The details below are a translation (as far as possible) of David Burgars Testament and Inventory.52

In summary it states that probate was granted on 31st January 1668 to his widow Isobell Burgar.  His estate, which  was valued at  36-18s-8d, comprised a horse, 2 geese, 5 sheep, property and something we have not been able to decipher.  The fee for proving probate was 018s-6d.

Thus David Burgar died in 1664 but we do not know when he was born.  His wife was Isobell Burgar.  This is unusual since in Shetland the wife usually went by her maiden name.  Does this mean that her maiden name was Burgar and therefore she was some form of cousin  to David Burgar?  Or did this Burgar family originate in Scotland, where women adopted the surname of their husbands?  As far as we can understand the Probate was granted in 1668, but David  died in 1664. 

A Testament Testator is where a person makes a Will and it then goes through the probate process.

A Testament Dative occurred when a person died without making a Will. 

This happened in David Burgar's case.  Often the deceased persons possessions were divided up amicably by the family.  Sometimes at a later date (in this case 4 years later) it was necessary to apply to the court for a ruling on how the proceeds were to be split up. Why that happened in this case is unknown.  But the court decided that the applicant, Isobell Burgar, was entitled to have the estate of David Burgar

See actual Testament and Inventory 

The translation

(The translation has been done line by line).

The Testament Dative and Inventory of the goods

gear and debts nothing omitted here set

within the   ?  which pertaining

to the late David Burgar in Skelloway at

the time of his decease who deceased in the

month of September 16 hundred three score four

years (i.e. September 1664) faithfully made, made and given

up by David Burgar sayth to the said

deponent in name of Isobel Burgar his

relict for herself and executor dative decree

and confirmed to her by decree of the Commissioner

prince of Orkney and Zetland as the 

of the day the last day of January 16 hundred

three score and eight years in it best 



Firstly the said Deponent and his said

relict spouse and said goods gear and ? of the

values and quantities and prices examined follows

my pertamony to them the Princes foresaid of his

discretion, viz   

ITEM two fine? estimate to 18-6s-8d

ITEM one Stallion? Shetland ? horse estimate to 10    

ITEM 2 geese 1.0s.0d 

ITEM the domiciles with the abutments estimate to 10. 

ITEM five sheep estimate 8.

Sum of the Inventory  38-6s-8d   (NB. this is the correct total for the above items)

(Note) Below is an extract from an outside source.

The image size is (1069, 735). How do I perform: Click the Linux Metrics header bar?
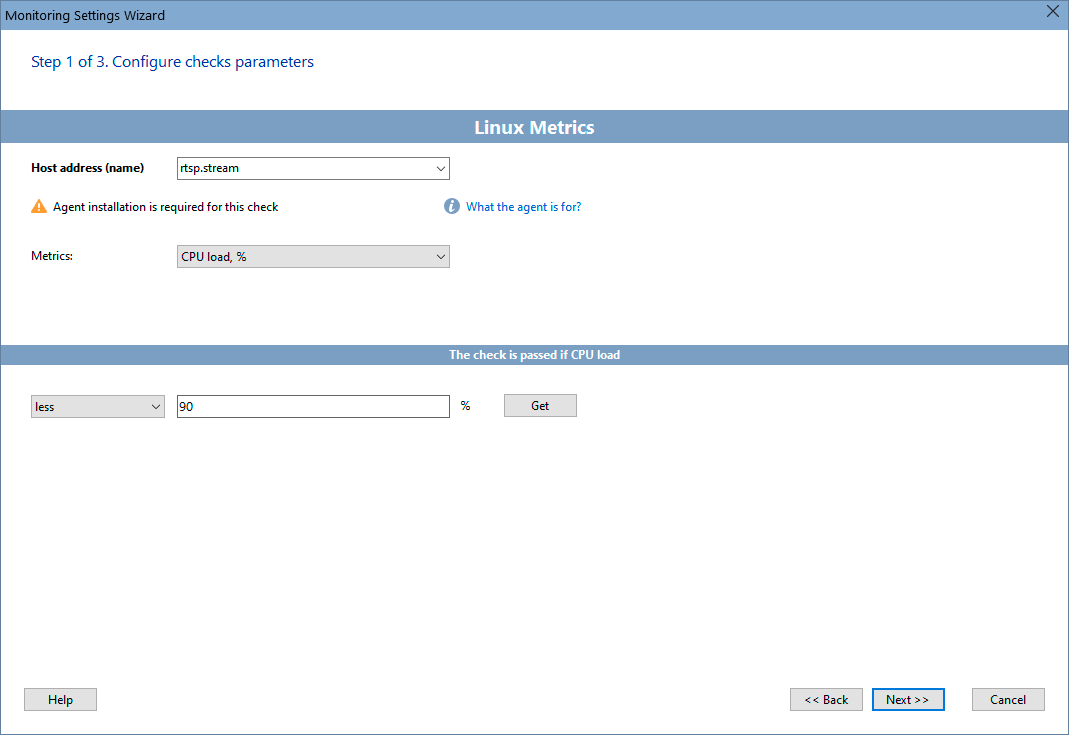[x=534, y=127]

Follows are the debts owing to the dead

ITEM by David Cross 4 . 

ITEM by George Sinclair 12s

Sum of Inventory and debts is 42-18s-8d (NB. this is the correct total for the above items)

Follows the debts  owed by the dead

ITEM for the deceased burial 6

Remains of sum are                  36-18s-8d (NB. this is the correct total for the above items)

To be divided in 2 parts becomes 18-9s-3d

Fee                                  0-18s-6d


The latter is the Fee to be paid for the granting of probate.  This is up to 10% of the estate value, but for small estates was much less.  In this case it was about 5%.

This Inventory suggests that David Burgar died in Skelloway, but it was not his permanent address. His wife was Isobell Burgar, who was claiming his estate. Since David had horses, geese and sheep, he must have had a croft.  It is not clear whether he resided in Skelloway or just happened to be there when he died.  Because he was married, and left a considerable amount of money, he was certainly older than 20, and possibly older than 40.  If this were so, he would have been born by about 1620, and therefore might be a son of William Burger, the tailor, and his wife Marian Irving.  If David was much older than 40 then he might be the brother of William Burger, the Tailor.